## TESTO MOSTRATO
╔══
Pubblicato il 4 ago 2025



consumo di energia AI

L’intelligenza artificiale sta rapidamente diventando il cuore pulsante dell’innovazione aziendale, ma con essa cresce in modo esponenziale anche il suo impatto sull’infrastruttura energetica globale. A lanciare l’allarme è Bill Ray, Distinguished VP Analyst e Chief of Research di Gartner, nel corso del podcast ThinkCast dedicato alle tecnologie emergenti che trasformeranno il futuro del business. Ray mette in evidenza come il consumo di energia legato all’AI stia raggiungendo livelli tali da minacciare la capacità stessa di sostenere lo sviluppo tecnologico.

Se da un lato l’AI genera valore, automazione e vantaggi competitivi, dall’altro impone un carico energetico insostenibile per molte reti e sistemi di distribuzione. Non si tratta di un problema futuro, ma di una crisi già in atto: l’energia rischia di diventare il vero collo di bottiglia dell’economia digitale. La conseguenza più immediata è un freno allo sviluppo dei data center, infrastrutture sempre più essenziali ma sempre più difficili da alimentare.
╚══
## MATERIALE FORNITO
╔══
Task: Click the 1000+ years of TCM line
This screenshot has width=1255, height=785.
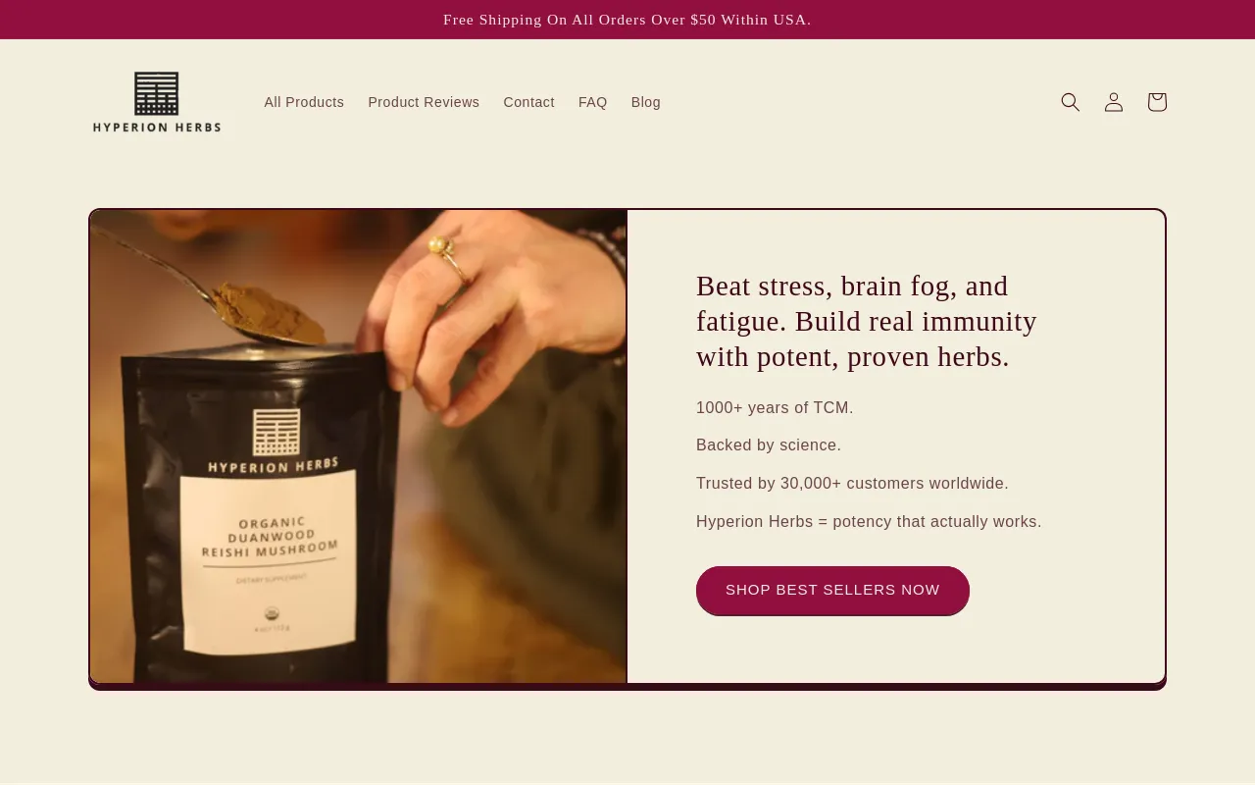Action: pos(775,408)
╚══
## COMPITO 1
Nel testo sul consumo di energia dell'AI, durante quale podcast Bill Ray lancia l'allarme?
## COMPITO 2
Aggiorna il testo sul consumo di energia dell'AI, riscrivendolo da "Pubblicato il 4" a "lo sviluppo tecnologico." e mettendo "vertiginoso" al posto di "esponenziale".

## RISPOSTA FINALE 1
Nel podcast ThinkCast.

## RISPOSTA FINALE 2
Pubblicato il 4 ago 2025



consumo di energia AI

L’intelligenza artificiale sta rapidamente diventando il cuore pulsante dell’innovazione aziendale, ma con essa cresce in modo vertiginoso anche il suo impatto sull’infrastruttura energetica globale. A lanciare l’allarme è Bill Ray, Distinguished VP Analyst e Chief of Research di Gartner, nel corso del podcast ThinkCast dedicato alle tecnologie emergenti che trasformeranno il futuro del business. Ray mette in evidenza come il consumo di energia legato all’AI stia raggiungendo livelli tali da minacciare la capacità stessa di sostenere lo sviluppo tecnologico.